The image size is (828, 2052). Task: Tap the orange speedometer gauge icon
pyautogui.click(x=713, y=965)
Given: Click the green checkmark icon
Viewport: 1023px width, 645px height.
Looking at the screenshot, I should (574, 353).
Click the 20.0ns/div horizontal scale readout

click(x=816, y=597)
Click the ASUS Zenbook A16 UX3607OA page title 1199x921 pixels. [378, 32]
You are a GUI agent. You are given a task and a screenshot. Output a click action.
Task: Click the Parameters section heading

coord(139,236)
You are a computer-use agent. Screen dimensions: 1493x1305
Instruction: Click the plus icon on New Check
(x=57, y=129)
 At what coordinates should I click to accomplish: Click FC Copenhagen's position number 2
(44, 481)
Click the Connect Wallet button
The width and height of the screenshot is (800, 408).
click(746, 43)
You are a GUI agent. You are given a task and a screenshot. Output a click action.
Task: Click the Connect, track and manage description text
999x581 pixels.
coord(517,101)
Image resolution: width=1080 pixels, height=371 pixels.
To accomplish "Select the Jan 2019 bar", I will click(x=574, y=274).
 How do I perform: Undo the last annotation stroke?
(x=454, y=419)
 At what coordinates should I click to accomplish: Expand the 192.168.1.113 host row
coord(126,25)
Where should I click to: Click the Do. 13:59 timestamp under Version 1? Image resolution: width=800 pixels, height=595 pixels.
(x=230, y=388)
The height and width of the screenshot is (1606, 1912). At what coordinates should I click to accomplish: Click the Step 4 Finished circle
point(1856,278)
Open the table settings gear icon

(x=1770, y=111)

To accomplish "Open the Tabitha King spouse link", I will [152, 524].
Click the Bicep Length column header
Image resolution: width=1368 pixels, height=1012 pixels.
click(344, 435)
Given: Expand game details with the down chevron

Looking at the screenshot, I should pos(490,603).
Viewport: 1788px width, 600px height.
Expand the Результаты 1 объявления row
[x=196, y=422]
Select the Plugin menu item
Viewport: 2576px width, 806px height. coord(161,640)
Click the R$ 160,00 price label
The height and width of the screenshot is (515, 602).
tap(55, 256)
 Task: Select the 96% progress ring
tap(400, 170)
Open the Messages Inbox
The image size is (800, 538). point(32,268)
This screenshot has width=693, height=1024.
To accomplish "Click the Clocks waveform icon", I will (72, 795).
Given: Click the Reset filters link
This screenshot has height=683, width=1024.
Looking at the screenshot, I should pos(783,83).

= DIRECTIONS FOR THIS TASK =
Reproduce the listing exactly, leaving nothing out.

= EXERCISE SOLUTION =
The image size is (828, 2052). Task: Tap the orange speedometer gauge icon
pyautogui.click(x=713, y=965)
Given: Click the green checkmark icon
Viewport: 1023px width, 645px height.
Looking at the screenshot, I should (574, 353).
Click the 20.0ns/div horizontal scale readout

click(x=816, y=597)
Click the ASUS Zenbook A16 UX3607OA page title 1199x921 pixels. [378, 32]
You are a GUI agent. You are given a task and a screenshot. Output a click action.
Task: Click the Parameters section heading

coord(139,236)
You are a computer-use agent. Screen dimensions: 1493x1305
Instruction: Click the plus icon on New Check
(x=57, y=129)
 At what coordinates should I click to accomplish: Click FC Copenhagen's position number 2
(44, 481)
Click the Connect Wallet button
The width and height of the screenshot is (800, 408).
click(746, 43)
You are a GUI agent. You are given a task and a screenshot. Output a click action.
Task: Click the Connect, track and manage description text
999x581 pixels.
coord(517,101)
Image resolution: width=1080 pixels, height=371 pixels.
To accomplish "Select the Jan 2019 bar", I will click(x=574, y=274).
 How do I perform: Undo the last annotation stroke?
(x=454, y=419)
 At what coordinates should I click to accomplish: Expand the 192.168.1.113 host row
coord(126,25)
Where should I click to: Click the Do. 13:59 timestamp under Version 1? Image resolution: width=800 pixels, height=595 pixels.
(x=230, y=388)
The height and width of the screenshot is (1606, 1912). At what coordinates should I click to accomplish: Click the Step 4 Finished circle
point(1856,278)
Open the table settings gear icon

(x=1770, y=111)

To accomplish "Open the Tabitha King spouse link", I will [152, 524].
Click the Bicep Length column header
Image resolution: width=1368 pixels, height=1012 pixels.
click(344, 435)
Given: Expand game details with the down chevron

Looking at the screenshot, I should pos(490,603).
Viewport: 1788px width, 600px height.
Expand the Результаты 1 объявления row
[x=196, y=422]
Select the Plugin menu item
Viewport: 2576px width, 806px height. coord(161,640)
Click the R$ 160,00 price label
The height and width of the screenshot is (515, 602).
tap(55, 256)
 Task: Select the 96% progress ring
tap(400, 170)
Open the Messages Inbox
The image size is (800, 538). point(32,268)
This screenshot has width=693, height=1024.
To accomplish "Click the Clocks waveform icon", I will (72, 795).
Given: Click the Reset filters link
This screenshot has height=683, width=1024.
Looking at the screenshot, I should pos(783,83).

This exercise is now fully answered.